**Your objective**:
Your answer should be the line containing "Screen dimensions: 1280x720" and each line after it through the end of the data below, repeated exactly.

[Collected data entries]
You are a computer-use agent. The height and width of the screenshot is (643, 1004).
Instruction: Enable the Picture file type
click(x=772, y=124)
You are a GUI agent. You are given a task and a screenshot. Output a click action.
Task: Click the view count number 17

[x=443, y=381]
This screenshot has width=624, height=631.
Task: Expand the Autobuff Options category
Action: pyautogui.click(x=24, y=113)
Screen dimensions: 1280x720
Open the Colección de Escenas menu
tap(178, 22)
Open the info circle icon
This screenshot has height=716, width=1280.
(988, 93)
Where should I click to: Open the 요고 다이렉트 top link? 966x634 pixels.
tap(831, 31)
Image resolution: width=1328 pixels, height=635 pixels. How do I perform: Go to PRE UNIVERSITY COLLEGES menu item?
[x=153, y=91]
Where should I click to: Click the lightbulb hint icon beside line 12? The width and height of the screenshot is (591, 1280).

**Response to this task**:
Screen dimensions: 1280x720
Open the Colección de Escenas menu
tap(178, 22)
Open the info circle icon
This screenshot has height=716, width=1280.
(988, 93)
Where should I click to: Open the 요고 다이렉트 top link? 966x634 pixels.
tap(831, 31)
Image resolution: width=1328 pixels, height=635 pixels. How do I perform: Go to PRE UNIVERSITY COLLEGES menu item?
[x=153, y=91]
Where should I click to: Click the lightbulb hint icon beside line 12? The width and height of the screenshot is (591, 1280).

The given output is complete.